The full piece comes from Gatehouse Press (for which many thanks especially as it contains some wonderful poems as examples) and it’s here One of the poems is by Jo Shapcott and she is reading at Teignmouth Poetry Festival on the Sat night. Tickets are available from firstname.lastname@example.org
‘A good poem should be:
- Not simply be an anecdote or a description− there are a lot of these kind of poems around. I have a few myself – none of them made it into my book. An anecdote is not, in itself, a bad thing, but the poem needs to be more than that, it needs a pivotal moment or insight − the thing that makes you remember a poem and go back to it for a second reading.
- Not just a list− l like list poems, but successful ones are doing something more than simply listing stuff. They are suggesting a back-story or making you think about something that is not being overtly stated. A good example of this is “About His Person” by Simon Armitage.
- Be exciting to read− what makes a poem exciting varies from person to person of course. Some people like rhyme, for others it’s the content. For me it is a mixture−content is important, but so is the use of language. A good writer can write about the most trivial of things and make it sound exciting. A poem that uses language in exciting ways will make me sit up and take notice. Jen Hadfield does this for me−take a look at her poem “XXI The World“.
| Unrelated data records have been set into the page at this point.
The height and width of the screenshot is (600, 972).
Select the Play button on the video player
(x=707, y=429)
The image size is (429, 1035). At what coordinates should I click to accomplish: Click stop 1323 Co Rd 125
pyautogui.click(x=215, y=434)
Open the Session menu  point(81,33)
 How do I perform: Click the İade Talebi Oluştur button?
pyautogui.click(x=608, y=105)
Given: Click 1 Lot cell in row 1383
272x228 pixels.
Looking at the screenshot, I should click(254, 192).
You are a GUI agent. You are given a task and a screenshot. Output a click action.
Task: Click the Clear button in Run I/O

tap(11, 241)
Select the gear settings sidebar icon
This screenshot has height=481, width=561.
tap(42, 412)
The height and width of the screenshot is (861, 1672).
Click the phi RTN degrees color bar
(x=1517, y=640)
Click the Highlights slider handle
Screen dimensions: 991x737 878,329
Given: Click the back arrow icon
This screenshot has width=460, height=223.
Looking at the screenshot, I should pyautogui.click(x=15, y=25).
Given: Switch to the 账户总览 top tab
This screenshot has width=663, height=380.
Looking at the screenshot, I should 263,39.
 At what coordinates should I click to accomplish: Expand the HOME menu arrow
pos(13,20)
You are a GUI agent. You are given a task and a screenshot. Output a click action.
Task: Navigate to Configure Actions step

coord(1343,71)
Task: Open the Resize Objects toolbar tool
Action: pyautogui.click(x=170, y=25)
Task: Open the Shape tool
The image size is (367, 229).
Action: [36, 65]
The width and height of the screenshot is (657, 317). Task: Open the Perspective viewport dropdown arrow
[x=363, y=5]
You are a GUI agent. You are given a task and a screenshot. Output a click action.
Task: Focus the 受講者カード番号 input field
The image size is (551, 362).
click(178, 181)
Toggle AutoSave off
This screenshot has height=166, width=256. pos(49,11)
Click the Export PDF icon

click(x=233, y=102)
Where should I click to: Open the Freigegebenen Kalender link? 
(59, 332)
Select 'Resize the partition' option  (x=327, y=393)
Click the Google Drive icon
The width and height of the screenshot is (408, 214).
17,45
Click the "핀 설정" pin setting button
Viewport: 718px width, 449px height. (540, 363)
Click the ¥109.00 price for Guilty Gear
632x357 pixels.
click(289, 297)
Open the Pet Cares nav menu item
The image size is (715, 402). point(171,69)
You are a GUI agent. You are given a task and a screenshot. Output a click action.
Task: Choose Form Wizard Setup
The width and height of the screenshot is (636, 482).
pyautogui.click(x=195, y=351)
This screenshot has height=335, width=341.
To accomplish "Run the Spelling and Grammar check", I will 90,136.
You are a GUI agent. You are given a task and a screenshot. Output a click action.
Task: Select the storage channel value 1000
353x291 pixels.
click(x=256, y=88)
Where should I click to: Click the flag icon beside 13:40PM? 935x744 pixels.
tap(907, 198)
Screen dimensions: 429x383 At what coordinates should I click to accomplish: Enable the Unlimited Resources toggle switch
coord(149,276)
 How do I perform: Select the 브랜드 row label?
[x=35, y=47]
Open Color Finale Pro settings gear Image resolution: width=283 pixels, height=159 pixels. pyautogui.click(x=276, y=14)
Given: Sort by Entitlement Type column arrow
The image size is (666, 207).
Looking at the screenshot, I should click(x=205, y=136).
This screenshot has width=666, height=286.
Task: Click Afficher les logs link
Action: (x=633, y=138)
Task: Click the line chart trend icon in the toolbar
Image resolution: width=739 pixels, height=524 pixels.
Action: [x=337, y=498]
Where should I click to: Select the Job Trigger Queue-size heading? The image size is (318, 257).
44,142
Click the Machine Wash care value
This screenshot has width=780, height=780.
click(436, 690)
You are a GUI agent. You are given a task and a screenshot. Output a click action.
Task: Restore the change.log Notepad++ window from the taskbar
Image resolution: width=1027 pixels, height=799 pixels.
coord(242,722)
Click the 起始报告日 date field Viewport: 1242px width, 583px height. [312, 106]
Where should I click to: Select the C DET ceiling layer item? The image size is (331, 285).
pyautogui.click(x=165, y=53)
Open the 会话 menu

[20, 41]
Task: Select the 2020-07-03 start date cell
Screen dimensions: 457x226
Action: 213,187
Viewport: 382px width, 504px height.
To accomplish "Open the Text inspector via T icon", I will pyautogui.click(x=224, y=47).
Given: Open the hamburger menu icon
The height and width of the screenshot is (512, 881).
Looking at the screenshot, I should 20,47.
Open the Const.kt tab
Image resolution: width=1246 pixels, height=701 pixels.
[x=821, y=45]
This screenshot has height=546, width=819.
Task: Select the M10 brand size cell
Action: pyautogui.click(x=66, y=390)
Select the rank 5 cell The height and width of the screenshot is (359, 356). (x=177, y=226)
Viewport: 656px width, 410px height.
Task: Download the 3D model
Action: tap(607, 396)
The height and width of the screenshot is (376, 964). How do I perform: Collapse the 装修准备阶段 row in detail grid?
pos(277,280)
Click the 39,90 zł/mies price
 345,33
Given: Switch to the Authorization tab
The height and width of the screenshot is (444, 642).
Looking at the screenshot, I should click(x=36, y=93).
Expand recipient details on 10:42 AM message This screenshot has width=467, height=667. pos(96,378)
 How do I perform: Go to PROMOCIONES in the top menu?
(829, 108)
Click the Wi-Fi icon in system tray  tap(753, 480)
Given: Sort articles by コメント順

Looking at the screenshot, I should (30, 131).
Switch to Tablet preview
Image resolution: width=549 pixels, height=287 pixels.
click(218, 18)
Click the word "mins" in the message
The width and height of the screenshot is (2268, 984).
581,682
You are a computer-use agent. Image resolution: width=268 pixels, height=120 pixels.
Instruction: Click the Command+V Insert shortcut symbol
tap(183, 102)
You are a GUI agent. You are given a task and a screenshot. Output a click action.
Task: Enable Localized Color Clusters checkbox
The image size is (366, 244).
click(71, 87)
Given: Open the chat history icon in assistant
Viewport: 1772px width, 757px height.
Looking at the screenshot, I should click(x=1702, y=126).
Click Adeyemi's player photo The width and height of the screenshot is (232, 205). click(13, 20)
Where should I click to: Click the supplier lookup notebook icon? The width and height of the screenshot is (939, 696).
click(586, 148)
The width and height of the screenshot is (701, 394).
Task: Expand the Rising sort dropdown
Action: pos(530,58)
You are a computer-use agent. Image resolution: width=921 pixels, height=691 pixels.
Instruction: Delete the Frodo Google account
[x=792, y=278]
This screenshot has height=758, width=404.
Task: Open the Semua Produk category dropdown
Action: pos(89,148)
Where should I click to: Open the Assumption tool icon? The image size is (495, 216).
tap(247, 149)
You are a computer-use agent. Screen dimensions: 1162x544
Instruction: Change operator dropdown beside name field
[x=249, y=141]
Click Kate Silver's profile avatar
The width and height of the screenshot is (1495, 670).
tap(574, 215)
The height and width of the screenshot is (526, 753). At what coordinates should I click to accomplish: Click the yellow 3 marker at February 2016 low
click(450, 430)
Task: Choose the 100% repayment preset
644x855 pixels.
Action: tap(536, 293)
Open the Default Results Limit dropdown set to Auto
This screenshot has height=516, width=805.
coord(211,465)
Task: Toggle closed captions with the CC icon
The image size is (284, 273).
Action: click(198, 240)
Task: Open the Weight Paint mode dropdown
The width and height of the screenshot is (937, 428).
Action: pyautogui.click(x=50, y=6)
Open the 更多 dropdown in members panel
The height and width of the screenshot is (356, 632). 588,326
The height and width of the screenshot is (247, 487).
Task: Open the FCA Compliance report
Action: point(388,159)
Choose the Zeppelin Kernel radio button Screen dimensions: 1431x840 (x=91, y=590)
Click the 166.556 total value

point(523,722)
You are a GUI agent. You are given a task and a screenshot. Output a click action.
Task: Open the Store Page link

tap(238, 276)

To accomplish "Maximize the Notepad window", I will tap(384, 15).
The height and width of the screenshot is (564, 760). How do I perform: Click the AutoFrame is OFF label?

- Do something different− I like poems that come at things aslant. Even the most boring of subjects can be made interesting in the hands of a good writer – “Ironing” by Vicki Feaver does this brilliantly. I also like poems that tackle big topics in new ways.
- Not be overly poetic− Try and avoid ‘poetic’ words and abstract nouns (shards, shimmery, solitary, longing etc.). A poem should avoid being flowery and pretty−even if it is about something flowery and pretty. Alice Oswald is a master of this, take a look at her poem Narcissus and you will see what I mean. She only uses one (what I would call) poemy word in the entire poem – glittery, but she gets away with it because the rest of the poem is so surprising.
- Have a strong beginning and ending− It is so tempting to spell everything out for your reader. One of the things I tell my students is that they should trust their readers more. George Szirtes once said “jump right into the poem, and step off lightly at the end.” I have never forgotten this – it is great advice. When editing it is always worth asking yourself whether you need the first and last stanzas.
- Not be too obscure− Sometimes this comes from over-editing−the writer takes out so much that meaning is lost. Sometimes a poem sounds poetic but falls apart when you try and unpick its meaning. Beginners often start writing like this because it approximates what they think poetry should sound like. There is, conversely, deliberately obscure poetry − intellectual and academic poetry, which does little more than showing off that it is intellectual and academic − the kind of poetry that shouts “look at me, I am so clever and well read.” Don’t get me wrong, I do like intellectual and clever poetry, but for me it needs to be doing something more. Poetry has to speak to the reader; this is what makes us go back to it.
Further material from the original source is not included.